My Personal Data Scientist Desires
Speaking candidly as a Coast Guard data scientist, the limited availability and capability of Python and R on our CGONE NIPRnet is debilitating. These tools alone could jailbreak many stagnant data scientists. When I was presented with the idea of an IDE where the Coast Guard will begin to centralize its data storage, I began to get excited about possibilities.
There are any number of online Python and R courses available (ranging from free to well-established and expensive).
1
Many of these courses enable Python and/or R environments directly in a web browser. This is where my initial thoughts pertaining to an IDE for the Coast Guard went.
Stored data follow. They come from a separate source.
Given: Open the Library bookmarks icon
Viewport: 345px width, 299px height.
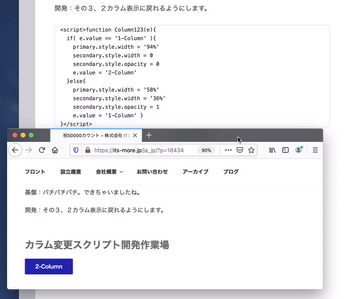Looking at the screenshot, I should coord(272,150).
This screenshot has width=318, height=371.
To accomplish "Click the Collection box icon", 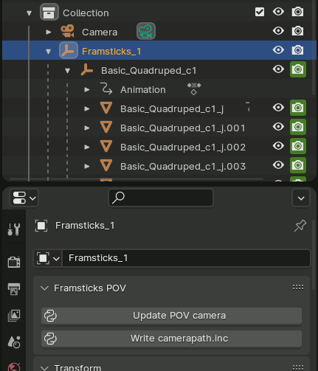I will tap(49, 12).
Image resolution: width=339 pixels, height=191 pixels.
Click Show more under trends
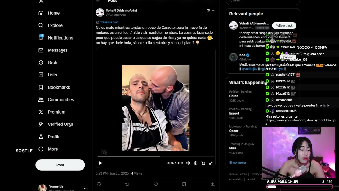[237, 163]
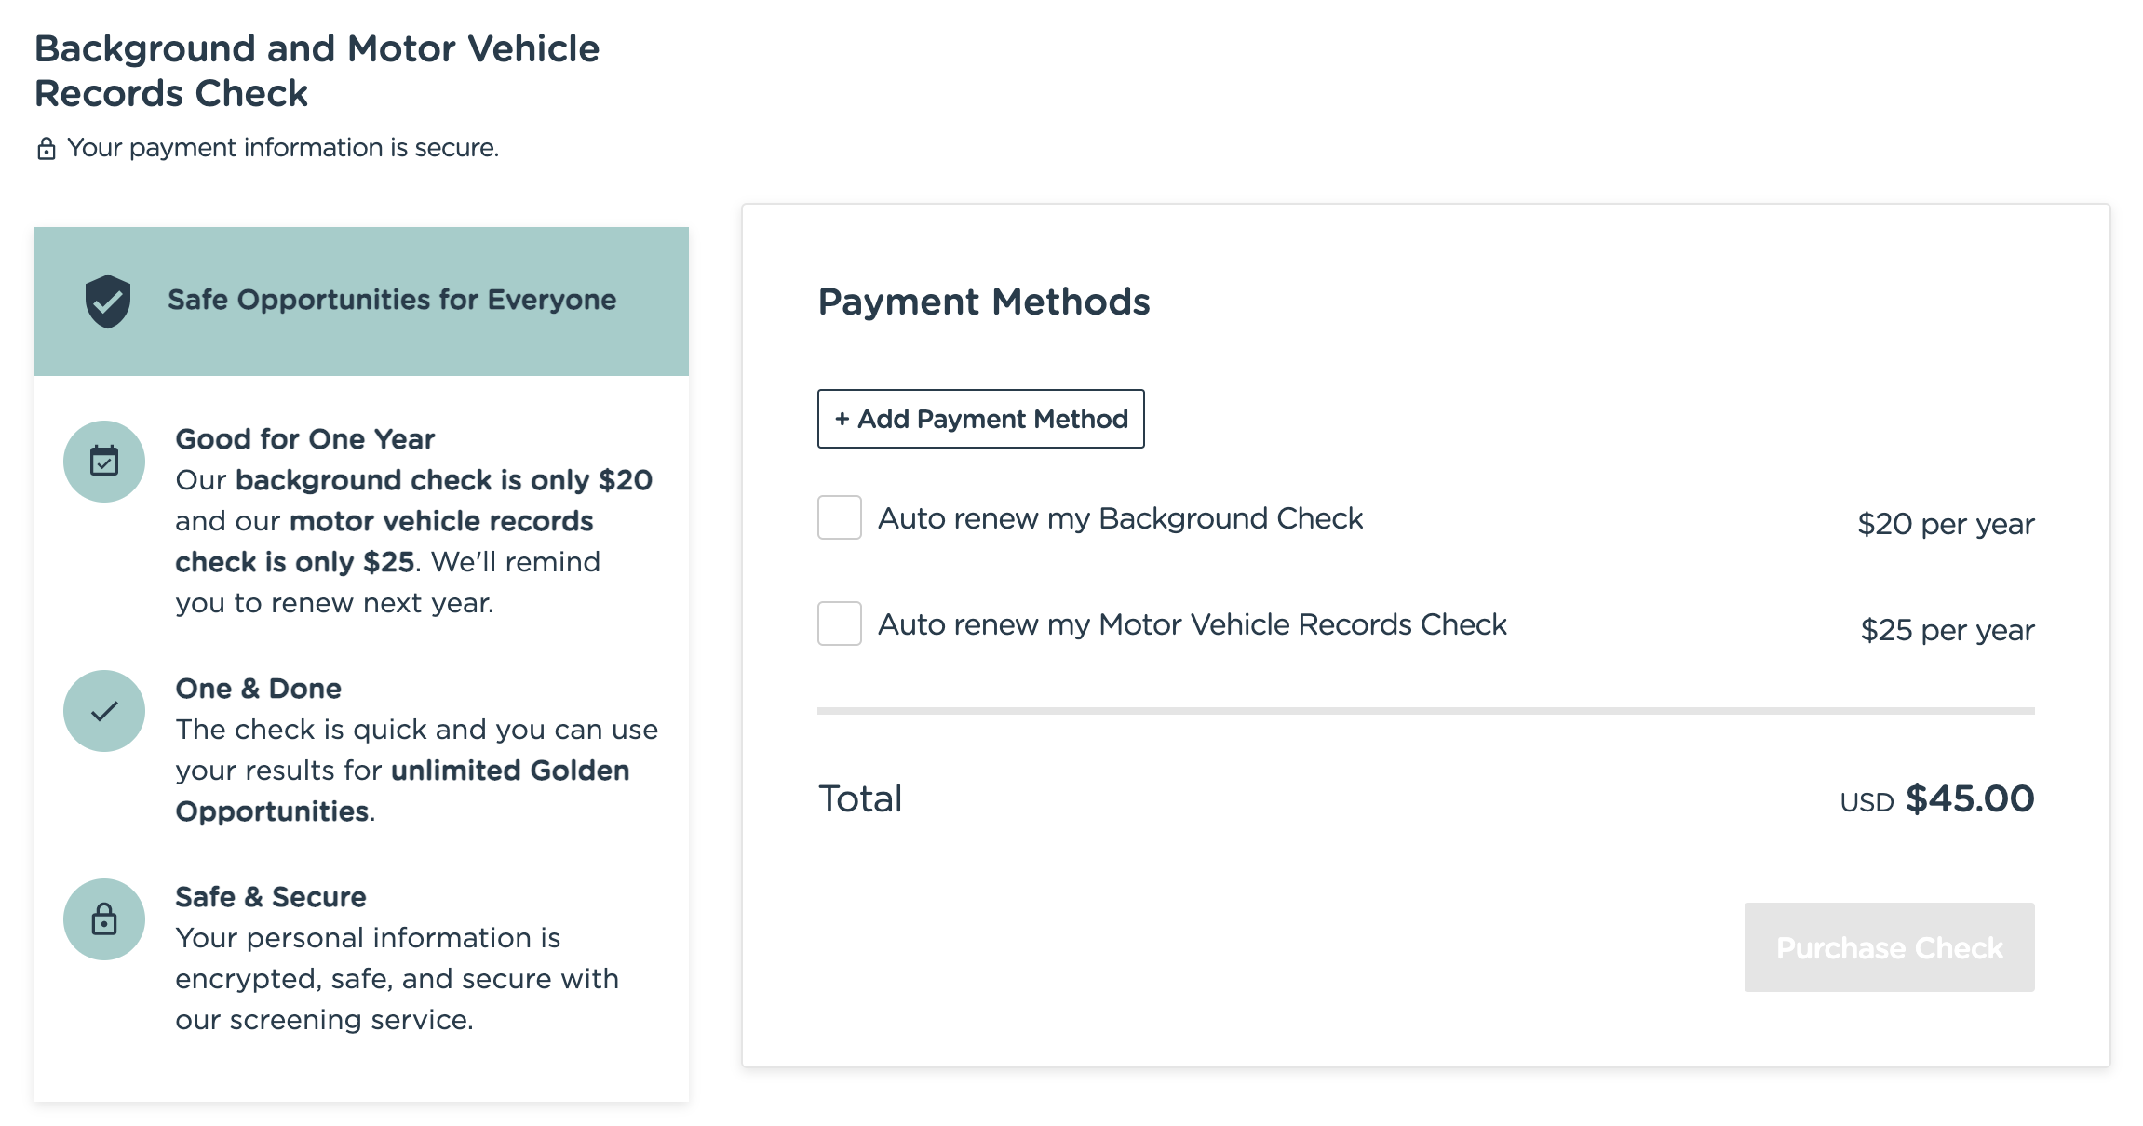Screen dimensions: 2143x1126
Task: Select the Good for One Year heading
Action: 305,439
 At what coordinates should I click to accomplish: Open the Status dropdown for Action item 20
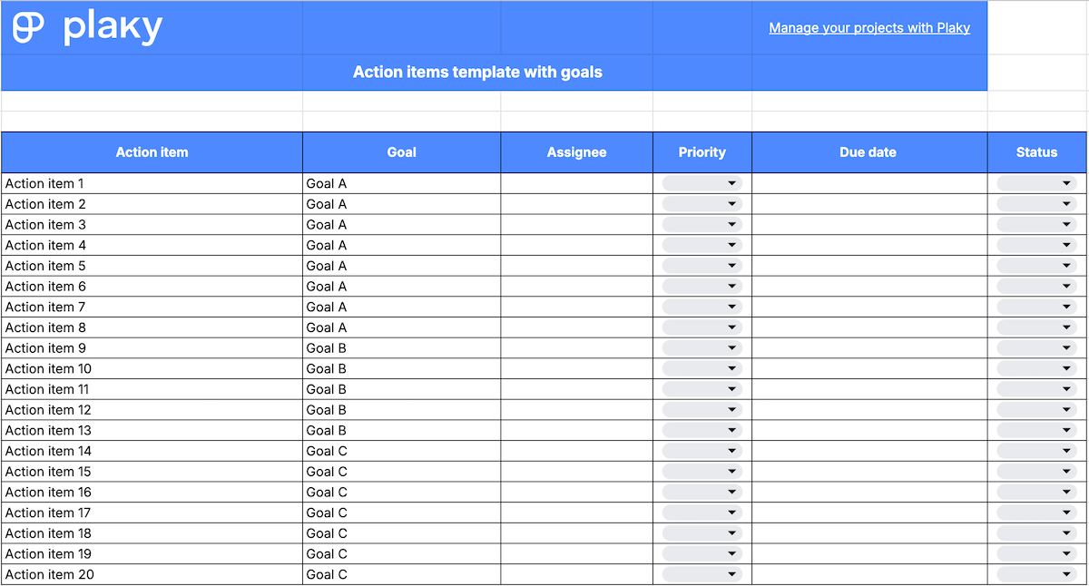coord(1035,574)
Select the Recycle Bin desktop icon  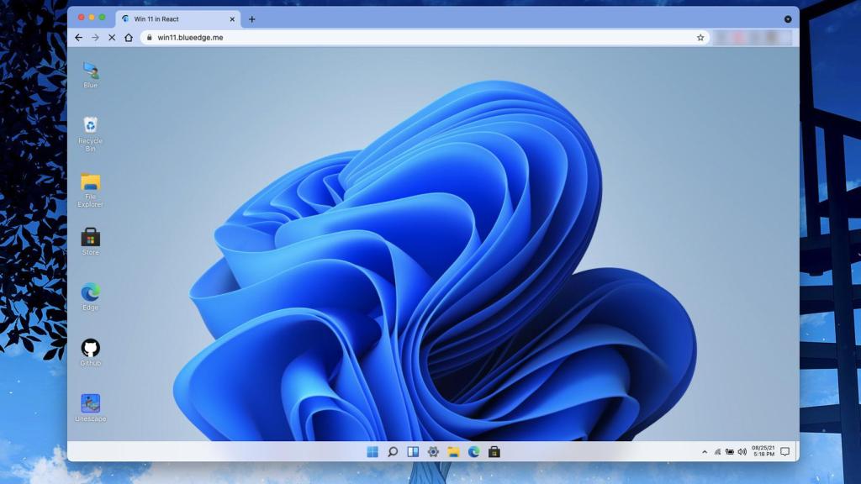[89, 128]
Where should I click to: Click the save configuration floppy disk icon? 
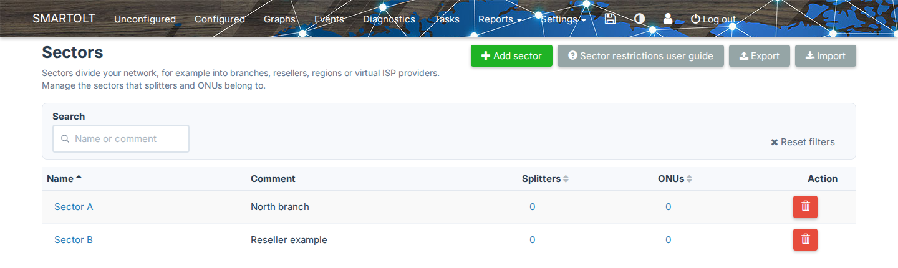(x=611, y=19)
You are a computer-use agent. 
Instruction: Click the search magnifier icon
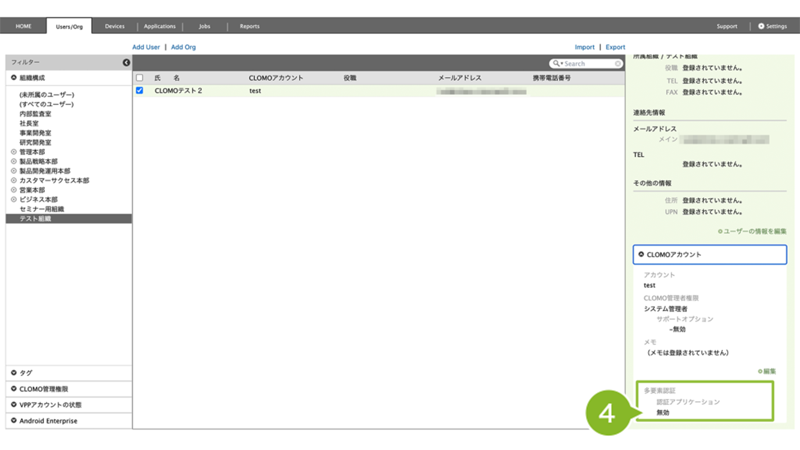coord(557,63)
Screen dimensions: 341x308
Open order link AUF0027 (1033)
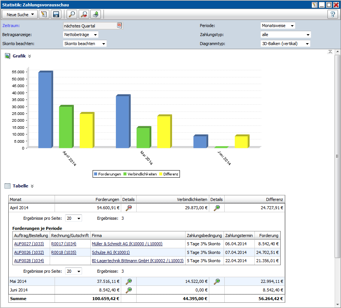(29, 244)
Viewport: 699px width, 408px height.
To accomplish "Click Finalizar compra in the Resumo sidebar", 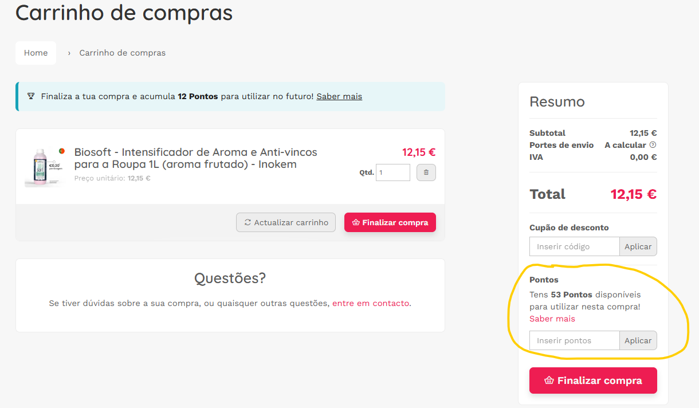I will pos(593,380).
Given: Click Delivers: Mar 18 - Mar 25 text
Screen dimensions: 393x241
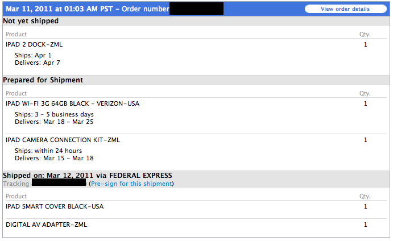Looking at the screenshot, I should click(x=54, y=122).
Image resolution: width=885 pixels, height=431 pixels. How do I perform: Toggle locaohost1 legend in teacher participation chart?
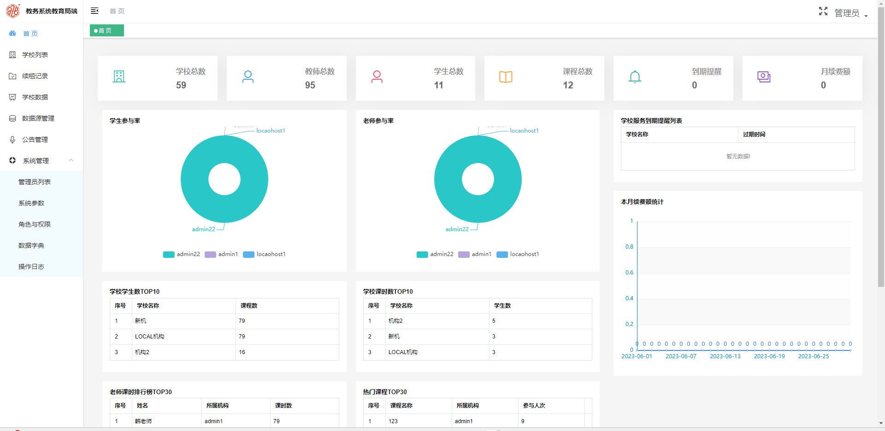pos(518,254)
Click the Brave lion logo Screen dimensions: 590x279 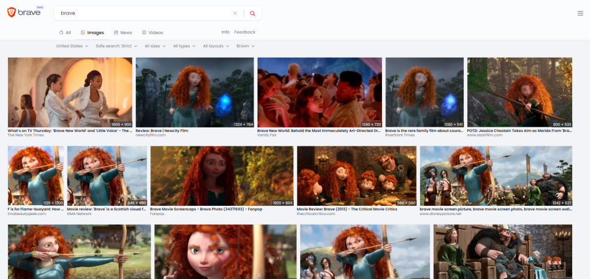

What if data scientists were not only enabled with a totality of Coast Guard data within a central data lake?
2
What if data scientists were given the Python and R kernels, side-by-side with the data, in the same environment?
3
Loading the data within an analytic sandbox for technical users could be as easy as importing new libraries and packages to Python, R, JavaScript, etc.
Speaking to the idea for a Coast Guard IDE, I initially wrote the following lines.
The Coast Guard IDE implementation shall include the following capabilities:
a text editing code workbook with recognition of syntax and keywords for major open-source data and analytic programming languages to include Python, R and SQL,
community standard open-source analytic packages for both Python and R with open-source analytic package updates desired at a frequency attempting to keep pace with respective community standards,
point-and-click graphical analysis tools in a user-friendly format for performing filters and generating visualizations of professional appearance,
upload capabilities for offline individual user data to be brought into private analytic sandboxes for manipulation within Python, R and SQL; but also to enable point-and-click graphical analysis and visualization generation,
export capabilities for user queried data to comma-separated-values and text file formats,
export capabilities for user generated code/text files, and
export capabilities for visualizations and analysis.
Honestly, it appears these thoughts were a pipe dream. In fact, I would be confident labeling them the data scientist pipe dream for Coast Guard data scientists.
In a previous post I highlighted a day-to-day user of CGONE NIPRnet will have an inordinate amount of Information Technology (IT) problems, struggles and frustrations with their experience.
4
The fact my desired capabilities amount to a pipe dream compounds the day-to-day IT issues data scientists already face.
Essentially, data scientists came up with a creative solution. Yes, Python and R may represent security risks to network administrators of cybersecurity targets like NIPRnet. But if these capabilities are embedded into a website visited through a web browser, then the risk is absorbed because Python and/or R are never installed on the C:\ drive of the machine. And the idea and capability of analytic sandboxes making Python, R and SQL available to utilize beside and against Coast Guard data is feasible with the Coast Guard’s current technology. It is available on CGONE NIPRnet even! And yet, it is as far away as it ever was due to decision-making. Considering Python, R and SQL are free and open-source languages, their continued capability gap is more and more frustrating. Which is a major shortcoming of the Coast Guard’s IDE.
These views are mine and should not be construed as the views of the U.S. Coast Guard.